> Task to carry out:
Please reproduce every one of the following lines exactly, character for character.
─── Data provided
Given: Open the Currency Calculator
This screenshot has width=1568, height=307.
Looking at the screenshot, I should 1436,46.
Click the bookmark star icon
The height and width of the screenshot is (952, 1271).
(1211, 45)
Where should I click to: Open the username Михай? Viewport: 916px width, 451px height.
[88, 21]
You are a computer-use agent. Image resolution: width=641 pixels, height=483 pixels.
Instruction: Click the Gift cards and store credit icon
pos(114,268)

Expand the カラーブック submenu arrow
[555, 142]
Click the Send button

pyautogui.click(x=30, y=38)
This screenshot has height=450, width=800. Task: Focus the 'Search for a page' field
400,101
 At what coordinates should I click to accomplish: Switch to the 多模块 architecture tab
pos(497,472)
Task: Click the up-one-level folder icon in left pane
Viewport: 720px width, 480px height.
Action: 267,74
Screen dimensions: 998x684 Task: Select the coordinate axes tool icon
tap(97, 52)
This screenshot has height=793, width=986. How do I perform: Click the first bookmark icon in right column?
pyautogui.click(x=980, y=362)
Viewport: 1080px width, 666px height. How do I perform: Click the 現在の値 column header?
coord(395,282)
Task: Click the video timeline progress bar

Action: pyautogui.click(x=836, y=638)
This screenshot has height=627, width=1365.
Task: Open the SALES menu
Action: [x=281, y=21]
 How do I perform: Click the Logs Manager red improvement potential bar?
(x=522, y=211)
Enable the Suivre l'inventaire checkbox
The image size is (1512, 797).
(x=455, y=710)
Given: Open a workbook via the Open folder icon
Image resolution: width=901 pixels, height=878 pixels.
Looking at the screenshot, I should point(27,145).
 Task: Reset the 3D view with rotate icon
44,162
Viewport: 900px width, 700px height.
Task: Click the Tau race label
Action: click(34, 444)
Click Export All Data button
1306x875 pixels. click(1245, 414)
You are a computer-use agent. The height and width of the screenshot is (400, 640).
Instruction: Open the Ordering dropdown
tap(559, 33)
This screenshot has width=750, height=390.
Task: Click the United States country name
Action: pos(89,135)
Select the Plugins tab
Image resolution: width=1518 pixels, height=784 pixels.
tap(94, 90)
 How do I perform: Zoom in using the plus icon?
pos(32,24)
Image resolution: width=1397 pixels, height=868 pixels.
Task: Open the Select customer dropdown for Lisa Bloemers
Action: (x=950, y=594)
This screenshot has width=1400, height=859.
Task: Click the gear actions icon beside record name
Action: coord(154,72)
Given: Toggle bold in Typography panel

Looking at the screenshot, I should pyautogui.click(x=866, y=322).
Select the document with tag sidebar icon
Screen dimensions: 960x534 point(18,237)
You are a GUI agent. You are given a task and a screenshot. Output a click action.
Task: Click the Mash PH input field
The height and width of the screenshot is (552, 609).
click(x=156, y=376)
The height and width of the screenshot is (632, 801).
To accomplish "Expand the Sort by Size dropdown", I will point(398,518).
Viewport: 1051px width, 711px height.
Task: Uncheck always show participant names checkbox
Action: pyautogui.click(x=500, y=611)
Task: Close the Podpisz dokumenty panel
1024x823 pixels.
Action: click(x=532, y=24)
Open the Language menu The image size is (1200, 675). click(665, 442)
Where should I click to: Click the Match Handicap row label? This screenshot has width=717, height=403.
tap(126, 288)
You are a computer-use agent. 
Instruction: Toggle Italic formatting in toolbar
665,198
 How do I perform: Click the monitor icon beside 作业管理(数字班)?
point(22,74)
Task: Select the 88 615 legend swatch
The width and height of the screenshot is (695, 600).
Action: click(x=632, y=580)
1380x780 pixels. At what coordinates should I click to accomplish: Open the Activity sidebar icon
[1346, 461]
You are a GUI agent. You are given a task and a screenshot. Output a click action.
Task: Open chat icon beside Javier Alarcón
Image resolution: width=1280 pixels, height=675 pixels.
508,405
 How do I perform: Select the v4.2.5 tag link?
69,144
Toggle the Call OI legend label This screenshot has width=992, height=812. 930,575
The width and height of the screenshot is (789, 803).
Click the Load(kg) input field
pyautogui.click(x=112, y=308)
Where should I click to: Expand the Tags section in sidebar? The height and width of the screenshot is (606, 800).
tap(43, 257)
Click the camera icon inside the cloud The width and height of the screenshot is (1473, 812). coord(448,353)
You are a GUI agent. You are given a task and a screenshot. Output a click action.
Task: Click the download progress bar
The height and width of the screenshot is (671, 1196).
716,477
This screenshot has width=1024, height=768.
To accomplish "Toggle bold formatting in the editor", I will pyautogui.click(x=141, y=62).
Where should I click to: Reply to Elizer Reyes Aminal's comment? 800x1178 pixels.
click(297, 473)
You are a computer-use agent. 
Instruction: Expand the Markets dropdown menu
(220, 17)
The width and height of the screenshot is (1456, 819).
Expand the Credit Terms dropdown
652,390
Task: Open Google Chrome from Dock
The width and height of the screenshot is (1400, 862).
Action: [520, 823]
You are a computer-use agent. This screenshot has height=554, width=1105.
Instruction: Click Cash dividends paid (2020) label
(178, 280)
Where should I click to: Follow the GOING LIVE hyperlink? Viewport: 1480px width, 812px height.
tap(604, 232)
──────
> The reply:
Given: Open the Currency Calculator
This screenshot has width=1568, height=307.
Looking at the screenshot, I should 1436,46.
Click the bookmark star icon
The height and width of the screenshot is (952, 1271).
(1211, 45)
Where should I click to: Open the username Михай? Viewport: 916px width, 451px height.
[88, 21]
You are a computer-use agent. Image resolution: width=641 pixels, height=483 pixels.
Instruction: Click the Gift cards and store credit icon
pos(114,268)

Expand the カラーブック submenu arrow
[555, 142]
Click the Send button

pyautogui.click(x=30, y=38)
This screenshot has height=450, width=800. Task: Focus the 'Search for a page' field
400,101
 At what coordinates should I click to accomplish: Switch to the 多模块 architecture tab
pos(497,472)
Task: Click the up-one-level folder icon in left pane
Viewport: 720px width, 480px height.
Action: 267,74
Screen dimensions: 998x684 Task: Select the coordinate axes tool icon
tap(97, 52)
This screenshot has height=793, width=986. How do I perform: Click the first bookmark icon in right column?
pyautogui.click(x=980, y=362)
Viewport: 1080px width, 666px height. How do I perform: Click the 現在の値 column header?
coord(395,282)
Task: Click the video timeline progress bar

Action: pyautogui.click(x=836, y=638)
This screenshot has height=627, width=1365.
Task: Open the SALES menu
Action: [x=281, y=21]
 How do I perform: Click the Logs Manager red improvement potential bar?
(x=522, y=211)
Enable the Suivre l'inventaire checkbox
The image size is (1512, 797).
(x=455, y=710)
Given: Open a workbook via the Open folder icon
Image resolution: width=901 pixels, height=878 pixels.
Looking at the screenshot, I should point(27,145).
 Task: Reset the 3D view with rotate icon
44,162
Viewport: 900px width, 700px height.
Task: Click the Tau race label
Action: click(34, 444)
Click Export All Data button
1306x875 pixels. click(1245, 414)
You are a computer-use agent. The height and width of the screenshot is (400, 640).
Instruction: Open the Ordering dropdown
tap(559, 33)
This screenshot has width=750, height=390.
Task: Click the United States country name
Action: pos(89,135)
Select the Plugins tab
Image resolution: width=1518 pixels, height=784 pixels.
tap(94, 90)
 How do I perform: Zoom in using the plus icon?
pos(32,24)
Image resolution: width=1397 pixels, height=868 pixels.
Task: Open the Select customer dropdown for Lisa Bloemers
Action: (x=950, y=594)
This screenshot has width=1400, height=859.
Task: Click the gear actions icon beside record name
Action: coord(154,72)
Given: Toggle bold in Typography panel

Looking at the screenshot, I should pyautogui.click(x=866, y=322).
Select the document with tag sidebar icon
Screen dimensions: 960x534 point(18,237)
You are a GUI agent. You are given a task and a screenshot. Output a click action.
Task: Click the Mash PH input field
The height and width of the screenshot is (552, 609).
click(x=156, y=376)
The height and width of the screenshot is (632, 801).
To accomplish "Expand the Sort by Size dropdown", I will point(398,518).
Viewport: 1051px width, 711px height.
Task: Uncheck always show participant names checkbox
Action: pyautogui.click(x=500, y=611)
Task: Close the Podpisz dokumenty panel
1024x823 pixels.
Action: click(x=532, y=24)
Open the Language menu The image size is (1200, 675). click(665, 442)
Where should I click to: Click the Match Handicap row label? This screenshot has width=717, height=403.
tap(126, 288)
You are a computer-use agent. 
Instruction: Toggle Italic formatting in toolbar
665,198
 How do I perform: Click the monitor icon beside 作业管理(数字班)?
point(22,74)
Task: Select the 88 615 legend swatch
The width and height of the screenshot is (695, 600).
Action: click(x=632, y=580)
1380x780 pixels. At what coordinates should I click to accomplish: Open the Activity sidebar icon
[1346, 461]
You are a GUI agent. You are given a task and a screenshot. Output a click action.
Task: Open chat icon beside Javier Alarcón
Image resolution: width=1280 pixels, height=675 pixels.
508,405
 How do I perform: Select the v4.2.5 tag link?
69,144
Toggle the Call OI legend label This screenshot has width=992, height=812. 930,575
The width and height of the screenshot is (789, 803).
Click the Load(kg) input field
pyautogui.click(x=112, y=308)
Where should I click to: Expand the Tags section in sidebar? The height and width of the screenshot is (606, 800).
tap(43, 257)
Click the camera icon inside the cloud The width and height of the screenshot is (1473, 812). coord(448,353)
You are a GUI agent. You are given a task and a screenshot. Output a click action.
Task: Click the download progress bar
The height and width of the screenshot is (671, 1196).
716,477
This screenshot has width=1024, height=768.
To accomplish "Toggle bold formatting in the editor", I will pyautogui.click(x=141, y=62).
Where should I click to: Reply to Elizer Reyes Aminal's comment? 800x1178 pixels.
click(297, 473)
You are a computer-use agent. 
Instruction: Expand the Markets dropdown menu
(220, 17)
The width and height of the screenshot is (1456, 819).
Expand the Credit Terms dropdown
652,390
Task: Open Google Chrome from Dock
The width and height of the screenshot is (1400, 862).
Action: [520, 823]
You are a computer-use agent. This screenshot has height=554, width=1105.
Instruction: Click Cash dividends paid (2020) label
(178, 280)
Where should I click to: Follow the GOING LIVE hyperlink? Viewport: 1480px width, 812px height.
tap(604, 232)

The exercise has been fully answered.